Business optimism is running high. The National Federation of Independent Businesses (NFIB) Small Business Optimism Index has hit record highs for two years running, with small-business owners adding employees and stocking up on inventory in anticipation of growing sales. And that puts the spotlight on working capital—the cash flow that funds a business's day-to-day operations such as payroll, rent, office suppliers and inventory.
Many business owners may be tempted to borrow money to boost their working capital and take advantage of opportunities for growth. It's no coincidence that small business lending applications and approvals are up significantly as well, according to Biz2Credit's Small Business Lending Index.
“In a stronger economy, businesses need more money," says Rohit Arora, CEO of Biz2Credit.
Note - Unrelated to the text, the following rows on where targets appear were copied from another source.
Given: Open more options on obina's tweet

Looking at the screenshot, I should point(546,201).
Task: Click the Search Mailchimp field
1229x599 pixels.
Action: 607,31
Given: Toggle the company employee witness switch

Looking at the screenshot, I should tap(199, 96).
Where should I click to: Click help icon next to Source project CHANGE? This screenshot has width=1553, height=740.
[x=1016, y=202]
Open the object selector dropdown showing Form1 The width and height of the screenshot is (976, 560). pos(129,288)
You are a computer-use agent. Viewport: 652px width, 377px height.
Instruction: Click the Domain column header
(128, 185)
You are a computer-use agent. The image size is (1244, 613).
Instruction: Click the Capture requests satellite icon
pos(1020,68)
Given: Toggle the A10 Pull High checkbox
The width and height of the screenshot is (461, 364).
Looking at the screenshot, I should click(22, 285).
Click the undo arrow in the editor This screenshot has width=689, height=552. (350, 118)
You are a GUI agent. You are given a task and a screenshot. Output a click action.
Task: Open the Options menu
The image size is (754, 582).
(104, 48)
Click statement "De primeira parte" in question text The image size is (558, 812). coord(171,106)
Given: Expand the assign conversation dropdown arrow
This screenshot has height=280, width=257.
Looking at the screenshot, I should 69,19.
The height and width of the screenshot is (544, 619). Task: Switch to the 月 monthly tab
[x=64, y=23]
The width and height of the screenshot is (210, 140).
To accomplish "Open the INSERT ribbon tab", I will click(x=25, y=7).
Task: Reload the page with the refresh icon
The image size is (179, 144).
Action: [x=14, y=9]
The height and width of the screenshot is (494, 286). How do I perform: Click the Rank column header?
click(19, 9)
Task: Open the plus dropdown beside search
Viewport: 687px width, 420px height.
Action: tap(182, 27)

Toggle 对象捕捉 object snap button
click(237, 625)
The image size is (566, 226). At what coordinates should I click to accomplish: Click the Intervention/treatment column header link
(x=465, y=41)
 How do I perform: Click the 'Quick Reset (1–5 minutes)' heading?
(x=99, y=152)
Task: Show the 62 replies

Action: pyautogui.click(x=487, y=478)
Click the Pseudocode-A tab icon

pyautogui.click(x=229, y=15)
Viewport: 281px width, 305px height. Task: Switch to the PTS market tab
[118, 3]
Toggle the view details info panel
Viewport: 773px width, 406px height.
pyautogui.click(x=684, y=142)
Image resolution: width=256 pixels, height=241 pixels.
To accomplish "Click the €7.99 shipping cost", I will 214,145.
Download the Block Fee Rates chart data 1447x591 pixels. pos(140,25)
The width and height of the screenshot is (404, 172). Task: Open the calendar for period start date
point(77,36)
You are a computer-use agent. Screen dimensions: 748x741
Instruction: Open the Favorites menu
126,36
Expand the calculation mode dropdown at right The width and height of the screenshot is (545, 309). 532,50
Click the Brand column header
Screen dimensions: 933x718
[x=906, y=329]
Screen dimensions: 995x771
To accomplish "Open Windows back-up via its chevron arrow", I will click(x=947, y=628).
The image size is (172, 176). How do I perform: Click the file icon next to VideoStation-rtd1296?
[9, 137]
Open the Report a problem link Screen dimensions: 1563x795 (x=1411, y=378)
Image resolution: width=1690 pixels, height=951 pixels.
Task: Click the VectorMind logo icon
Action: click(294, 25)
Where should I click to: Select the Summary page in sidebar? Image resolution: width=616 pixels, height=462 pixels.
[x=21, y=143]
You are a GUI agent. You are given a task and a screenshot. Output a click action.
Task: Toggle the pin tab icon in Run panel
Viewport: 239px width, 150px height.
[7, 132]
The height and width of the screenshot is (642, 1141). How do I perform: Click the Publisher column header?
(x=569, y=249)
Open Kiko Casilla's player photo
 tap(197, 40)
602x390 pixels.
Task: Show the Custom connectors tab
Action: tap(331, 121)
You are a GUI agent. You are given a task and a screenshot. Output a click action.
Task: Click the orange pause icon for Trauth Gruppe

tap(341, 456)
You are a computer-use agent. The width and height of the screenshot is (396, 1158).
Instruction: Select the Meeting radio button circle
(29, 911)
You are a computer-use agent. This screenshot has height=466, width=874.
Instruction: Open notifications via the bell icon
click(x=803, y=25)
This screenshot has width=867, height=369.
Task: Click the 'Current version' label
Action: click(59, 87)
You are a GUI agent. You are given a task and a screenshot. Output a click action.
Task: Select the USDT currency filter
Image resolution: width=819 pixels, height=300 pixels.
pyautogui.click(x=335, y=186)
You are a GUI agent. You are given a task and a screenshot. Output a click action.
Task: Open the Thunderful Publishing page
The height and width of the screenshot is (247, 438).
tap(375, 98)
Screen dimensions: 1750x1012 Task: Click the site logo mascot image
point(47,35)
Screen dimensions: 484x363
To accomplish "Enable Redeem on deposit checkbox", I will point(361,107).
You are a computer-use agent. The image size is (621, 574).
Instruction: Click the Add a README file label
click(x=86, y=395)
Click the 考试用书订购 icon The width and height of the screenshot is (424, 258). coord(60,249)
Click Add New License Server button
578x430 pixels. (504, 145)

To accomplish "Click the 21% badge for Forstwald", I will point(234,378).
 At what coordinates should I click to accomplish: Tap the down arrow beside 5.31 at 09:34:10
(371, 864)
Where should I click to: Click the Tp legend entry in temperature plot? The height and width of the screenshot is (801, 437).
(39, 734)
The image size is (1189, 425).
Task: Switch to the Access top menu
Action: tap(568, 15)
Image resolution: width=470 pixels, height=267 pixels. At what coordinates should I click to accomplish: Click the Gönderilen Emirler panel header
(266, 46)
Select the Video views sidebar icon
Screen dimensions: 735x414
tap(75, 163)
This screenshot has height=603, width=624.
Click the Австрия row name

But with interest rates rising and the future uncertain, business owners should think carefully before taking on a working capital loan.
If your company needs to finance inventory that will be converted to product and sold over the course of a year, then look for a line of credit that gives you a full year before your have to pay it down.
–Christine Rico, founder, CEO on Speed Dial
So when does it make sense to look at payment solutions to supplement cash flow and boost working capital? The key, says Arora, is to be very clear about what you need and how you will use the money. “Is it for payroll, marketing, expansion? They should be very clear about that," he says.
The best use of a working capital loan or line of credit is for expenditures that will pay off in the short term. “Anything with a short turnaround time that will give you a return in a year or several months' time is fair game," says Arora. That can range from a new hire to upgraded equipment to inventory.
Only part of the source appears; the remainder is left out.